Mon amie, je n'ai pas fait partir mon courrier de Mantoue, parce que ma lettre n'eût point coïncidé avec le passage du courrier de Vienne par Munich. Je l'expédie aujourd'hui.
Je puis te dire maintenant ce que je fais d'ici à la fin d'avril.
L'Empereur quittera Florence le 29 mars. Je partirai le 26 pour Livourne. J'y coucherai et le 27 j'irai à Pise. Je veux que ma fille voie ces deux villes. Le 28, j'irai, par la traverse, de Pise à Sienne.

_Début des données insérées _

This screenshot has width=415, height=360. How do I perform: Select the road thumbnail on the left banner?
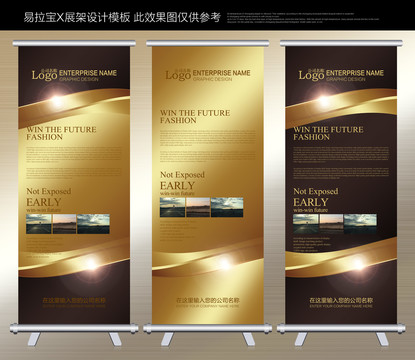39,224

Le 29, je coucherai à Radicofani, le 30 à Viterbe et je serai le 31 à Rome, deux jours avant l'Empereur. Nous y resterons jusqu'au 24 ou 25 avril et nous irons à Naples.

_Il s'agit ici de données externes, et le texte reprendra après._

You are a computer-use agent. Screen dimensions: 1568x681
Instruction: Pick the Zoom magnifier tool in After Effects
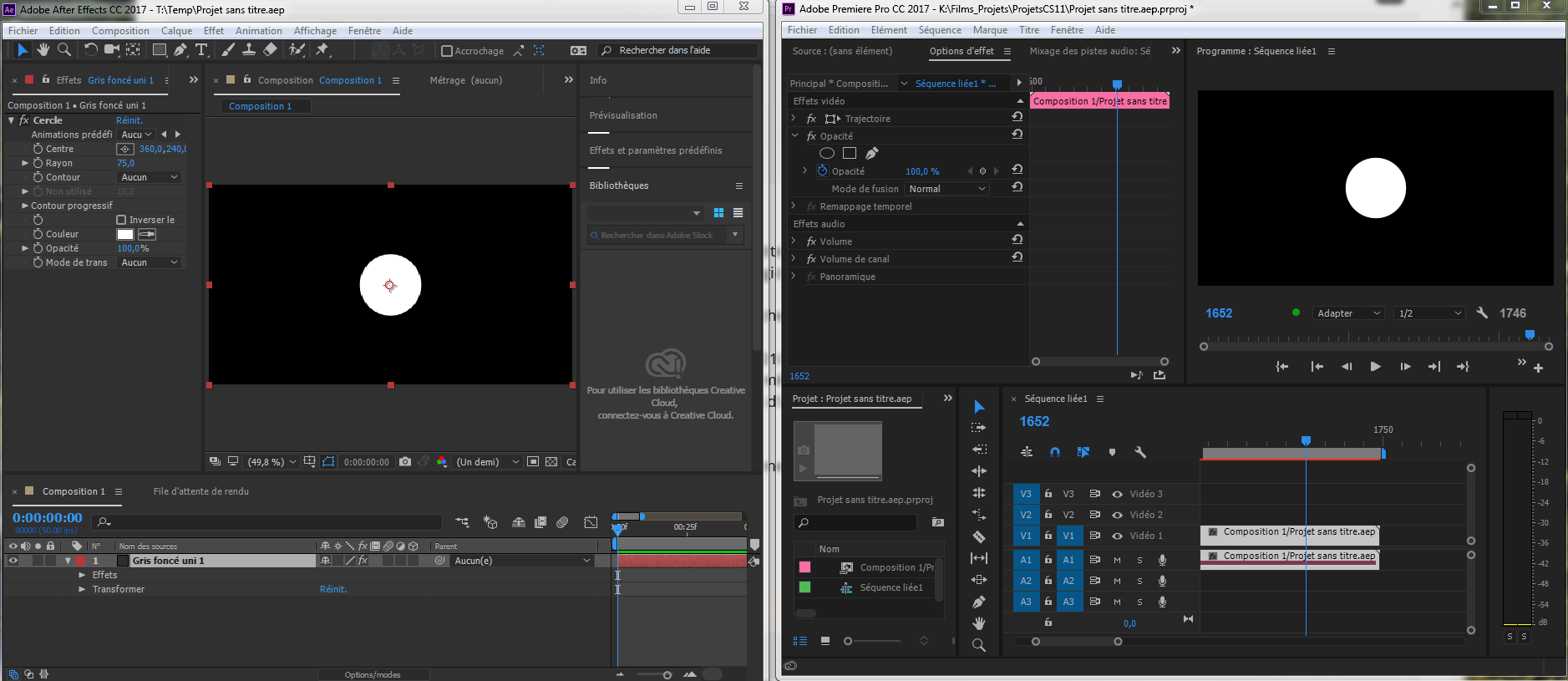coord(64,50)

Je me suis fait le plaisir de me reposer ce matin à la Galerie des vingt courses d'étiquette que j'ai dû faire. Cent chefs-d'œuvre, tels qu'il n'en existe pas de seconds, m'ont délassé de la vue de beaucoup d'objets modernes et vivants qui ne valent pas ce que renferme le trésor des Côme de Médicis. C'étaient de fiers hommes que les Côme et les Laurent, si dignement remplacés par Léopold Ier [371]!
Tout respire ici la grandeur, le goût et l'humanité dans son relief le plus beau et le plus pur! Je crois, mon amie, que je serais plus heureux ici avec toi encore qu'autre part. C'est le plus bel éloge que je puisse faire du lieu. J'ignore si tu aimes les tableaux, les statues, les bronzes, les marbres, les antiques de toute espèce. Je le crois, car je le désire. J'ai été ce soir pour une demi-heure à l'Opéra. On nous donne l'Otello de Rossini [372] avec de médiocres sujets.
Adieu, mon amie. Je vais me coucher, car j'ai tant fait dans ma journée qu'il ne m'eût pas fallu un dîner à la Cour pour m'achever. Je suis fatigué et je t'aime comme si je ne l'étais pas. D'après tes calculs, je devrais t'aimer un peu moins; mais comme il m'est prouvé que mon sentiment pour toi ne réside ni dans mes jambes ni dans ma tête, je t'aimerai de même dans toutes les circonstances de ma vie et sous l'influence de tous les climats de la terre. Adieu, aime-moi comme je t'aime: je n'en puis désirer davantage.